🤖 AI Summary
To address inaccurate pose sharing and inconsistent feature alignment in multi-agent collaborative perception under GNSS-denied environments, this paper proposes a robust vehicle-to-vehicle (V2V) cooperative perception framework. Methodologically, it eliminates GNSS dependency by leveraging LiDAR-based localization to establish globally consistent poses; introduces a lightweight confidence-aware Pose Generation and Calibration (PGC) module and a Pose-Aware Spatio-Temporal Alignment Transformer (PASTAT) for precise spatial alignment and temporal context modeling; and incorporates compact pose representation learning with uncertainty estimation. Furthermore, we introduce V2VLoc—the first multi-task simulation dataset supporting V2V cooperative localization and perception. Extensive experiments on V2VLoc and the real-world V2V4Real dataset demonstrate significant performance gains over state-of-the-art methods, validating the framework’s effectiveness, robustness, and cross-scenario generalizability.
📝 Abstract
Multi-agents rely on accurate poses to share and align observations, enabling a collaborative perception of the environment. However, traditional GNSS-based localization often fails in GNSS-denied environments, making consistent feature alignment difficult in collaboration. To tackle this challenge, we propose a robust GNSS-free collaborative perception framework based on LiDAR localization. Specifically, we propose a lightweight Pose Generator with Confidence (PGC) to estimate compact pose and confidence representations. To alleviate the effects of localization errors, we further develop the Pose-Aware Spatio-Temporal Alignment Transformer (PASTAT), which performs confidence-aware spatial alignment while capturing essential temporal context. Additionally, we present a new simulation dataset, V2VLoc, which can be adapted for both LiDAR localization and collaborative detection tasks.
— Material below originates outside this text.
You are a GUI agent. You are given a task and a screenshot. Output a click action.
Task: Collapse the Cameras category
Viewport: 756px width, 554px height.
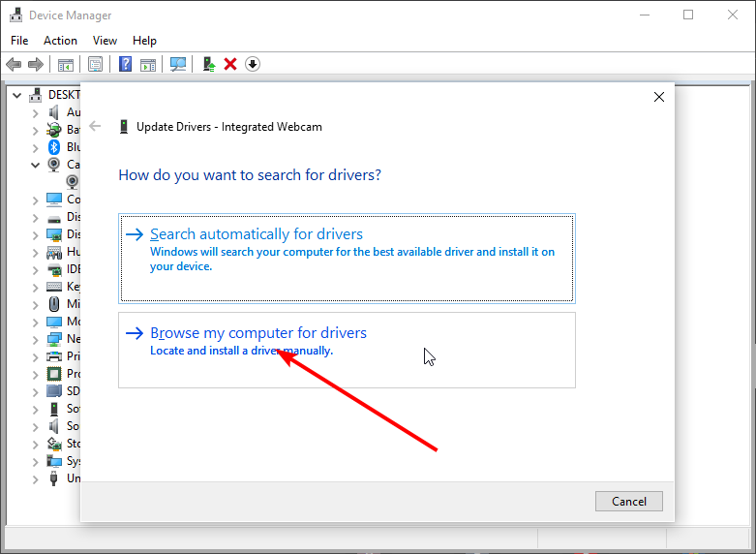(36, 165)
V2VLoc comprises three subsets: Town1Loc, Town4Loc, and V2VDet. Town1Loc and Town4Loc offer multi-traversal sequences for training in localization tasks, whereas V2VDet is specifically intended for the collaborative detection task. Extensive experiments conducted on the V2VLoc dataset demonstrate that our approach achieves state-of-the-art performance under GNSS-denied conditions. We further conduct extended experiments on the real-world V2V4Real dataset to validate the effectiveness and generalizability of PASTAT.